Should I ask for the respondent's name or an ID?
There are several reasons for tracking the identity of your respondents. First, you may wish to track who responded so that you can send reminders and follow-ups only to those who have not yet responded. This is an admirable goal, but you should weigh the burden of an unnecessary contact with respondents against the discomfort they may feel at your having an identifier.
You might track respondents if you have additional individual information about them that you'd like to be able to link with their survey responses. For example, College wide surveys sometimes track respondents so that we can learn how opinions may relate to institutional data such as respondents' participation in majors or minors.
Another reason to track respondents is if you have offered an incentive for responding that you will need to award.
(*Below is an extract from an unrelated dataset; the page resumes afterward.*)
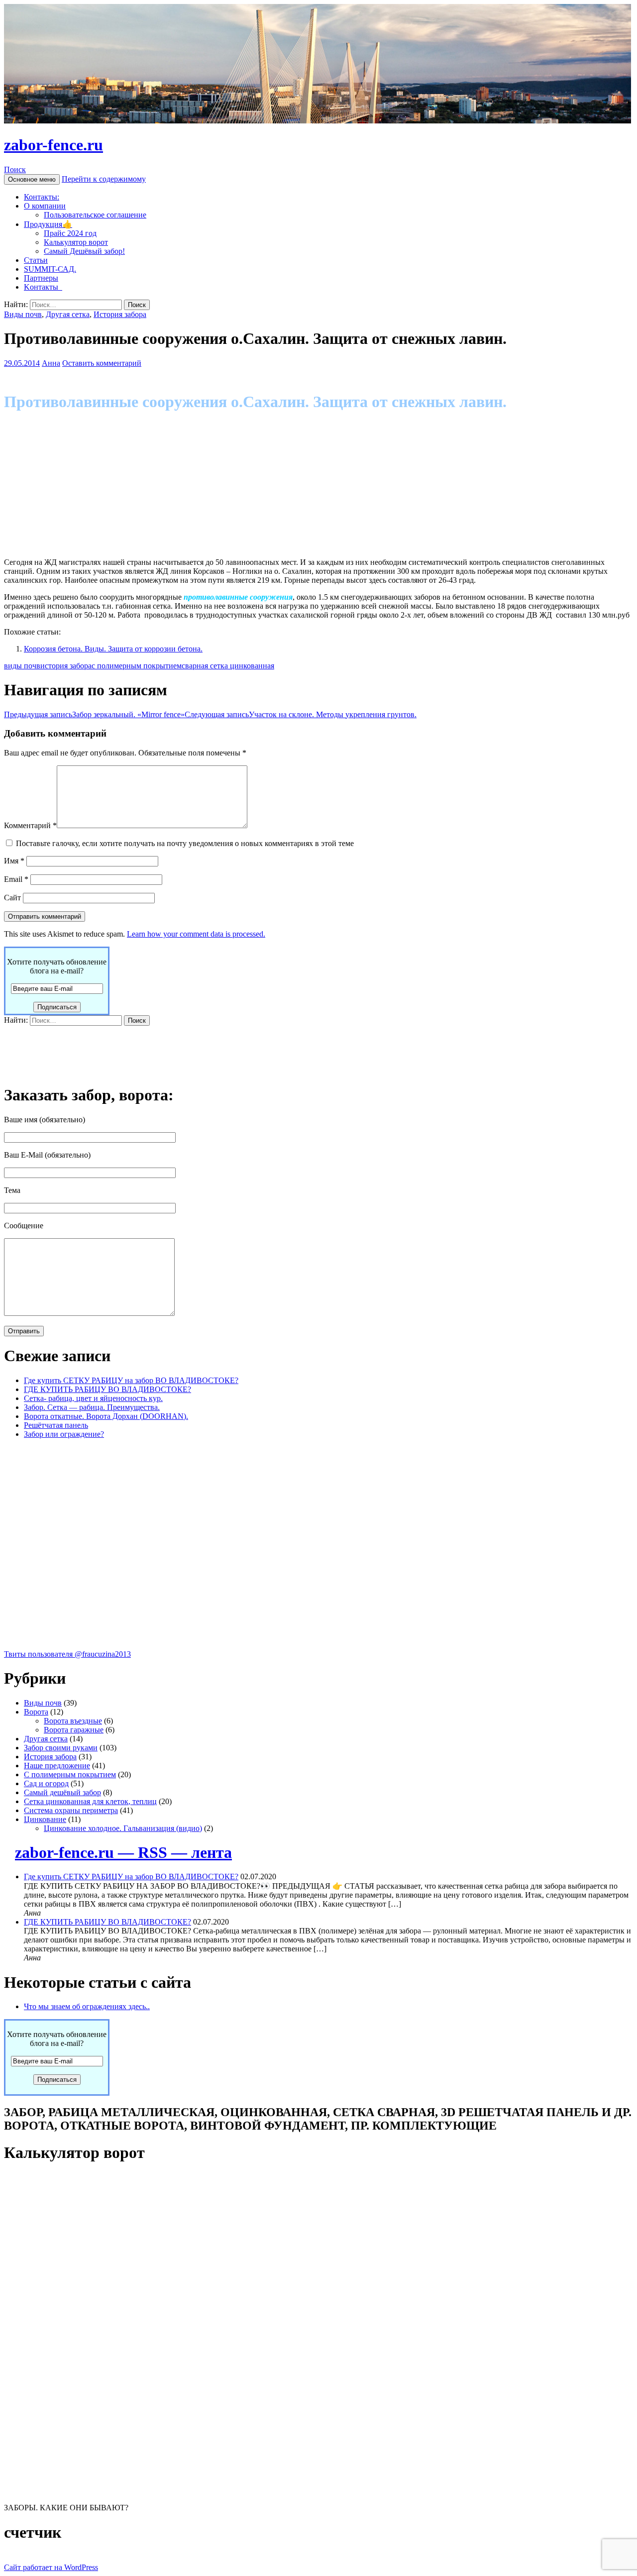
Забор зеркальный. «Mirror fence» (94, 714)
In this case, however, you may be able to find a way to have their response status tracked without actually linking their identity to their survey.
In any of these situations you should be clear in the survey invitation whether and how tracking will be used.
Should I have a neutral point on a scale that I am using for a question's response options?
You can find experts arguing on both sides of this question. The neutral point allows the respondent to... well, to be neutral! It is the 2 in a 3-point scale, or the 3 in a 5-point scale. It is the choice to neither agree nor disagree, or to be neither satisfied nor dissatisfied. A scale that does not provide a neutral point essentially forces the respondent to give an opinion. Some audiences don't respond well to being forced (Swatties, perhaps?), and some issues may be complex enough that a neutral option is warranted. Again you should balance the value of having a clear opinion against the accuracy of your data and comfort of your respondents.
When should I offer a response option such as "Not Applicable" for a question?
When it is possible for a question to not be applicable to everyone. It is useful to know whether people didn't respond to a question because they skipped it (who knows why) or because it didn't apply to them. You're not learning an opinion, but you are learning some important information. Just be sure to handle those responses properly in the analysis stage.
Should my scales go from negative to positive or positive to negative?
You should consider the layout of your questions in deciding the direction. If the response options are laid out left to right, it may make intuitive sense to put the positive options toward the right, like this:
Strongly Disagree Disagree Agree Strongly Agree
But if the response option go from top to bottom, you may wish for the respondents to see the positive options first, like this:
What is really more important is that whichever way your scales go, they all go the same way, so that your respondents don't miss a change of direction, or get confused.